Of course these were very wise words, but they didn’t ease my mind. I was going over the same old question: what now? – and could find no answer. When the depressing working hours were over finally, I hurried home impatiently, and I almost wished that I wouldn’t meet Erika at the lunch table that day, or better still, that I would never see her again. In my letter box at home I found a letter addressed in an unknown hand, which left me quite indifferent, like everything else. I tossed it carelessly on the table and then clean forgot about it.

But, strangely, my mood evidently had no effect on the world or other people: the landlady was much the same as before at the lunch table, offering food like mad and talking of love, as if there were some secret bond between those two things, while the landlord threw his clumsy jokes into the chatter, and the children seemed like wild creatures who had just been unleashed from their tethers. Even Miss Erika appeared, and sat at the table as if she knew nothing of my visit to her grandfather, or else had not the faintest idea of its outcome. There was something unusual only about me, for otherwise the landlady would hardly have set me to worrying so often about the young lady, as if she wanted to keep me alert with her words.

“The only young lady at the table, and she is left on her own,” moaned the landlady on Erika’s behalf. “Can your men, I mean the Germans, be so obtuse and impolite?”

“I’ve eaten so rarely with gentlemen at table that it’s hard for me to judge,” Erika replied to the landlady’s question. “The only gentleman I know well is my grandfather, but what attention or politeness can I expect from him?

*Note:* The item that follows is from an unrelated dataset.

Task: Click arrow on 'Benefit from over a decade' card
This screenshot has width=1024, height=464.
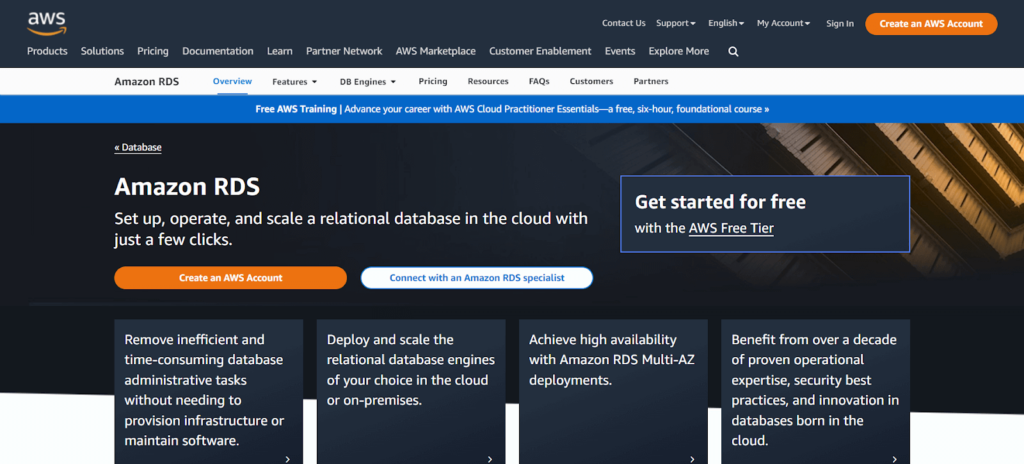Action: coord(894,458)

My aunt and I both look after him.”

“Mr Studious would probably like ladies to look after him,” said the landlady.

“So it should be, that ladies look after men, not the other way around,” said the landlord.

“Why should that be?” countered the landlady.

“Because there are more women than men,” explained her husband. “What’s more, they’re trying to take over all the men’s occupations – well, such as serving at table here. At least I would have nothing against it.”

“What do you think about it, miss? I don’t dare to argue with the young man about it today.